My mother is an ordained Christian minister. I’m a Muslim. Now, she didn’t do backflips when I called her to tell her I converted. But we have put our differences to the side. I’m able to see her, she’s able to see me, and we love each other. That other stuff is minutiae. It’s not that important.”
Sometimes it might be difficult for descendants of European settlers to love a poor First Nations person in Edmonton, a petty criminal in Johannesburg, or a drug dealer in Miami. But when we pay attention to the texture of the lives of our so-called enemies, we might find ourselves seeing an inner Sacred light in each other.
Further, when we find ourselves loving people who are oppressed, we may also find ourselves called to resist the social systems that make life hard for them: things like Apartheid in South Africa, the legacy of residential schools in Canada, and the War on Drugs in the United States.
The same thing holds true for Muslims in Canada. A growing segment of church leaders and politicians call us to fear and hate Muslims as our enemies.
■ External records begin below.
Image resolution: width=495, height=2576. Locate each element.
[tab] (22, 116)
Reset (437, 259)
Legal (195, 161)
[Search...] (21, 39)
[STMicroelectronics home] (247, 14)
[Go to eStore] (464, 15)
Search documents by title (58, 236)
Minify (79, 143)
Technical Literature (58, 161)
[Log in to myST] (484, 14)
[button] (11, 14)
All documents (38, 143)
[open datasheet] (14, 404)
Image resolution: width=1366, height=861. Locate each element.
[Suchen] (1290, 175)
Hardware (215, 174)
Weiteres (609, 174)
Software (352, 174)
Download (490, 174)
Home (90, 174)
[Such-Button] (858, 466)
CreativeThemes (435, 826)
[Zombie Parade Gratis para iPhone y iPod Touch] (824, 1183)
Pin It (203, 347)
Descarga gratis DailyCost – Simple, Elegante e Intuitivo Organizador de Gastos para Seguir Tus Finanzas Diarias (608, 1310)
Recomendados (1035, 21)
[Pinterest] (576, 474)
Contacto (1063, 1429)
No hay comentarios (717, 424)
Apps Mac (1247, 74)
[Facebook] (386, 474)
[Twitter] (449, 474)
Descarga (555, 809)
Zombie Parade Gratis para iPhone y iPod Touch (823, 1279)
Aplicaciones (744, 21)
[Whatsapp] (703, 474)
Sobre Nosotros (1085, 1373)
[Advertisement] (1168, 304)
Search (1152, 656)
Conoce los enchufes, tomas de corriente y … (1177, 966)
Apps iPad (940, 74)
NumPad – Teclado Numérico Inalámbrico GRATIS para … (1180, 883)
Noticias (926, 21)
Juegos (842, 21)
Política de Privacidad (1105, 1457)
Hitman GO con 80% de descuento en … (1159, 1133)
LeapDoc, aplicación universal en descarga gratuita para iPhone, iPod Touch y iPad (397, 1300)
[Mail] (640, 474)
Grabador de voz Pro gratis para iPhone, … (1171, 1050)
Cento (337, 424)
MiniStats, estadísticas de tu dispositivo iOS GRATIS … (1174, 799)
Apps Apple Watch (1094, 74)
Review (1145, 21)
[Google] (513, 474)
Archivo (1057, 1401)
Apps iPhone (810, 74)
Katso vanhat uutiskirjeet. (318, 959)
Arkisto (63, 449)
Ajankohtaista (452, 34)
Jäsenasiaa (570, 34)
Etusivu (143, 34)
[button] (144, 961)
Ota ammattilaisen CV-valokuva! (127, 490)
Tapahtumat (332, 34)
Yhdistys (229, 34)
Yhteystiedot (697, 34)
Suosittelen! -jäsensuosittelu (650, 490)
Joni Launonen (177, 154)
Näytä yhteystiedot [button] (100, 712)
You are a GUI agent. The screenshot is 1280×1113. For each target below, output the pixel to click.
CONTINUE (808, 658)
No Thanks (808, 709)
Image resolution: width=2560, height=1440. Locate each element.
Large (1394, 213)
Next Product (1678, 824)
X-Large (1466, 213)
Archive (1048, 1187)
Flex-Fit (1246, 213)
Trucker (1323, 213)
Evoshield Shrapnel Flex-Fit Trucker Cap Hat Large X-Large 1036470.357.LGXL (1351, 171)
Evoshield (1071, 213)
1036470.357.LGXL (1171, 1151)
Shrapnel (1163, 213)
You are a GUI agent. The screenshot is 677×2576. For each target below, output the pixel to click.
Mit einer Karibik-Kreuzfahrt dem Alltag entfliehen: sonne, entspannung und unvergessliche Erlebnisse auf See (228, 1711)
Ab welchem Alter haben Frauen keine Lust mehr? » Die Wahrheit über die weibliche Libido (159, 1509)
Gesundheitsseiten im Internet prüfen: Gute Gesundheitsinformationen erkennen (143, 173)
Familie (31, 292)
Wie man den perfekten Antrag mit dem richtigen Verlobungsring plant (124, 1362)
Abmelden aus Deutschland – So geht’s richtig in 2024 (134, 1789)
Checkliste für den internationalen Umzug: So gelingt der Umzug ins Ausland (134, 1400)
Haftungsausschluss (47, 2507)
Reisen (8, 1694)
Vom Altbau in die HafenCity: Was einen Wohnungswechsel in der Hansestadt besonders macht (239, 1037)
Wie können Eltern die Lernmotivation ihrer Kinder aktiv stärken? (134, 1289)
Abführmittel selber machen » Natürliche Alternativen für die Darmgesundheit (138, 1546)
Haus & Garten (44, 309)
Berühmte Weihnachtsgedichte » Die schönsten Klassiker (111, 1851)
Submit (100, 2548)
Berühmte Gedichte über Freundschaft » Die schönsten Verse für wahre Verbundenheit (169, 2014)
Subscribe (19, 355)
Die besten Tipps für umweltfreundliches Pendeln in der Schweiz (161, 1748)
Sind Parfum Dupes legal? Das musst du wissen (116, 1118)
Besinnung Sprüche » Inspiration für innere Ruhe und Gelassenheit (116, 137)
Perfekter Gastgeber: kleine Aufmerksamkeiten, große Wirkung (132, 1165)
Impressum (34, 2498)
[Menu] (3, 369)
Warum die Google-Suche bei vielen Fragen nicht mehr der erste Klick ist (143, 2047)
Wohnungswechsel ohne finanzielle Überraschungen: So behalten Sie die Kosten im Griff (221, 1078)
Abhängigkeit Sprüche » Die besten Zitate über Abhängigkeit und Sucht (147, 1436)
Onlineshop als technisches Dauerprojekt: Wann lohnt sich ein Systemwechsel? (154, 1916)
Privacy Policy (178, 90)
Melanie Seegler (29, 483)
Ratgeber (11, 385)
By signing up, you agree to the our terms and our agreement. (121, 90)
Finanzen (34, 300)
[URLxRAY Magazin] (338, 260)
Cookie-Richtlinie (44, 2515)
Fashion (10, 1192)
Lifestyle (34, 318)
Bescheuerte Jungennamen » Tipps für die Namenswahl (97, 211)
Instead, I believe that Jesus calls us to reach out in love to refugees and racialized communities of immigrants regardless of their faith. They are not our enemies. They are our sacred brothers and sisters.
More difficult for me is loving leaders who spread fear and hatred of Muslims. I pray this might be possible by being open to engagement and mutual understanding while resisting their ideas and actions.
When descendants of European settlers created Apartheid in South Africa in the 1940’s some of their motives might have been worthy even though the results were horrendous. When the War on Drugs began in 1971, President Nixon might have hidden his motives. But many people who have prosecuted the War on Drugs ever since have done so for worthy reasons. The results have been devastating, I believe, but the people who maintain the system are not necessarily evil.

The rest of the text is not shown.